Physician Newsletter
Sutter Medical Center, Sacramento
December 2008
The following are highlights from this month's edition of SMCS Physician (view entire newsletter here):
A Message from Tom Gagen, CEO
As the year winds down, I want to thank our medical staff for your dedication toward making Sutter Medical Center, Sacramento safer and more affordable for our patients. Physician engagement is a crucial component to many successful initiatives and programs. Thanks to your hard work, we’re making great progress toward enhancing our quality of care and increasing patient satisfaction. I want to highlight a few programs that illustrate this dedication and determination.
Patient Access Center
Borne from a successful program that launched at Sutter Medical Center, Sacramento, the Patient Access Center is planned as a central point of entry for patients transferring into or between hospitals within the Sacramento Sierra Region, which will soon include Sutter Amador Hospital in Jackson and Sutter Solano Medical Center in Vallejo. This center will supplement, but not replace, existing transfer processes that are currently available for neonatal intensive care, pediatric, psychiatric and trauma services.
The center will be staffed 24 hours a day, seven days a week by registered nurses and referral coordinators. It will also have a medical director who will facilitate coordination with other medical professionals and offer physicians clinical decision-making support.
Physicians have provided tremendous input into this process, which is considerably strengthening the program. They are forging strong relationships with medical staff and administration; encouraging direct physician-to-physician communication between affiliates; providing input on program aspects, including data collection.
“This process has been catapulted based on all the physician input,” says Cecilia Hernandez, M.D., director of medical affairs, SMCS.

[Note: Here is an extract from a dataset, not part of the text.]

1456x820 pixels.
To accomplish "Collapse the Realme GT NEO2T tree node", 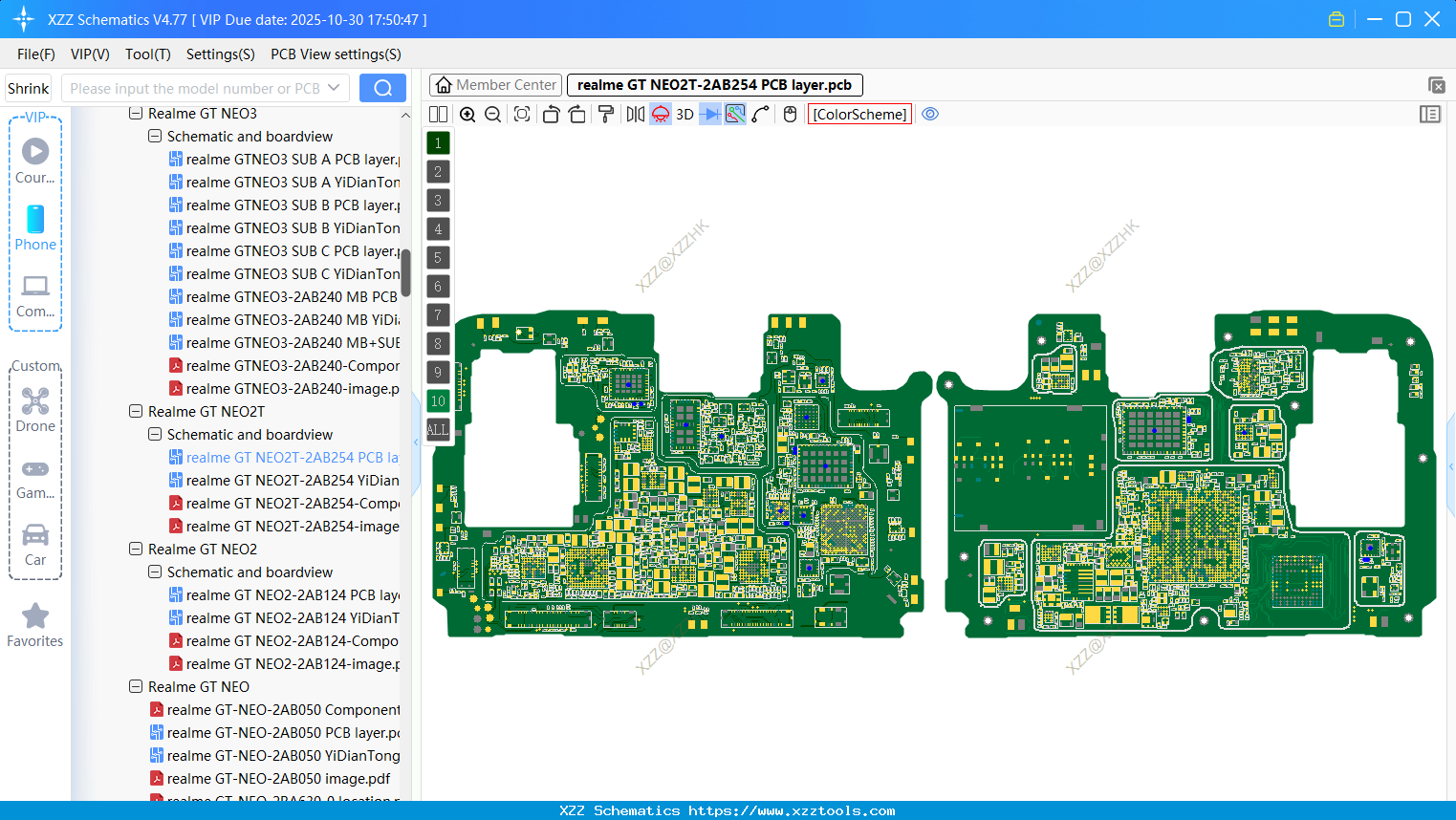I will coord(134,411).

Hospitalists and Average Length of Stay
Under the leadership of Michael Abate, M.D., SMCS’s hospitalist program has steadied considerably since 2006, when hospitalist staff levels were maintained and eventually expanded with the addition of nine new hospitalists. By stabilizing staffing, the group could focus more intently on more timely discharges. Those efforts, combined with nurse-physician rounding and meeting with case managers in a round-robin format, has considerably helped decrease the average length of stay, or ALOS, for patients.